Serving Whitman County since 1877
Flaggers unload signs to block off Uniontown’s main drag.
The state Department of Transportation project to repave eight miles of Highway 195 from Colton south to the Idaho state line is now in full swing.
Crews Monday began the first phase, 10 days work through Uniontown. Crews should be wrapping up in the town by May 26.
The second phase of the construction will focus on resurfacing the highway between Colton to Uniontown and from Uniontown to the Idaho/Washington border.
The DOT expects the total project will take two months to complete.
Traffic through Uniontown is down to one lane, with flaggers directing highway traffic 24 hours a day.
An estimated 5,000 vehicles a day use the highway through Uniontown, said Uniontown City Clerk Cheryl Waller.
Many of the 340 residents of Uniontown are having trouble making their way home with all but a few cross streets blocked, according to Waller.
“So far, I’ve had people call here asking, ‘How to get here, how do you get around that?’ said Waller. “You don’t really.”
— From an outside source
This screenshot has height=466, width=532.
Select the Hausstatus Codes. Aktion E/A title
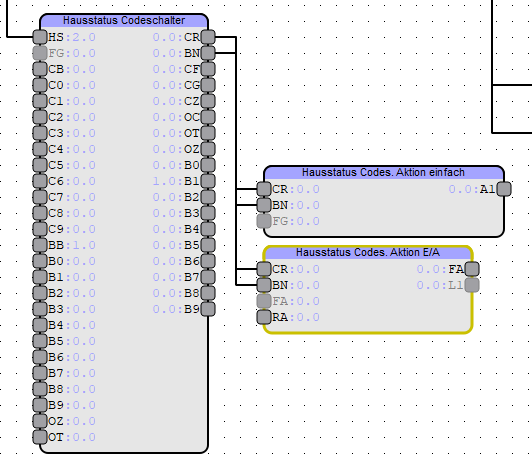click(x=368, y=253)
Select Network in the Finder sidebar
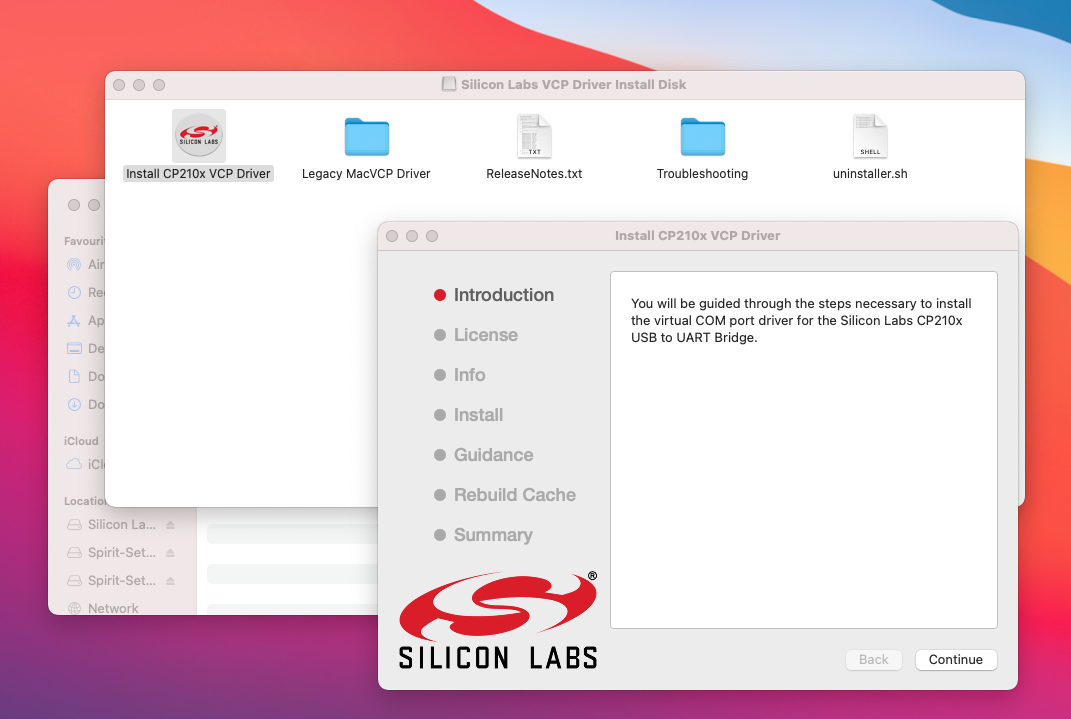 tap(113, 608)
Five Uniontown stores – the Sage Bakery and four antique shops- have shut down because customers have nowhere to park.
Traffic delays of up to 15 minutes are expected on either side of Uniontown.
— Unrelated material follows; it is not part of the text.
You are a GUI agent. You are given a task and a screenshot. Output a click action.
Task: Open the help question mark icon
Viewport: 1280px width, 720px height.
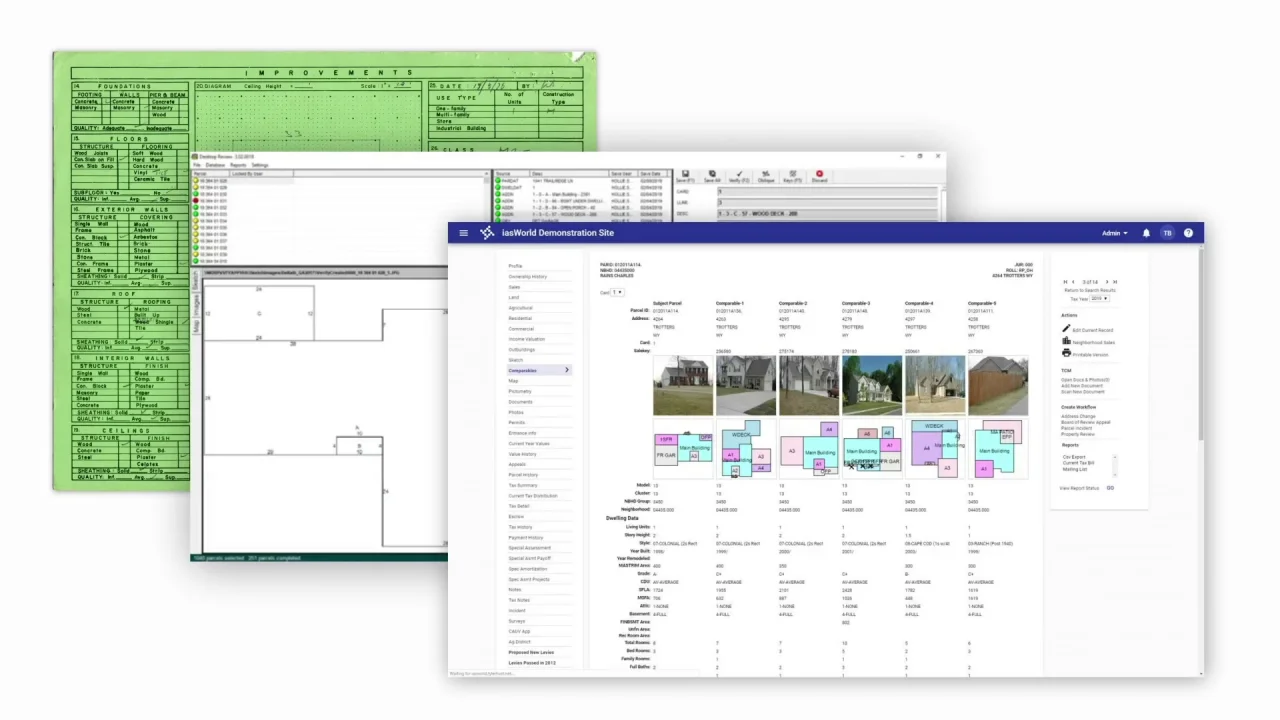(1188, 233)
Crews are digging down at least two feet to the foundation at Uniontown, because the highway foundation was poorly built and old, said Jeremy Walkup, project manager for Poe Asphalt.
“Old roads aren’t designed to hold what we load on them,” Walkup said.
DOT spokesman Al Gilson of Spokane said the main goal is to stabilize the base of the highway, eliminate the patchwork of pothole fills and prevent more.
Work on the rest of the highway will be a resurfacing, which involves ripping off the top layer of asphalt and replacing it.
Poe Asphalt out of Pullman won the bid for the $2 million total project. The DOT is paying for the project from leftover federal stimulus dollars granted to the DOT.
Gilson said the project is standard maintenance made possible because of the boost of stimulus dollars.
Waller said residents driving to and from town still have to wait in the backed up lines of traffic like everyone else.
With most cross streets in Uniontown blocked off, Waller said residents living on the west side of town are now using a long, hilly gravel road, High Street, to get in and out of their neighborhood.
The obscure, hilly route can appear scary at night to those not familiar with the route.
She added the gravel road wasn’t built for heavy traffic and houses along that road are now seeing more dust as the west side of Uniontown drives past.
Despite parking problems, Uniontown Mini-Mart has stayed open for business, largely to serve constructions workers for the highway project and the nearby construction on the city’s lagoons.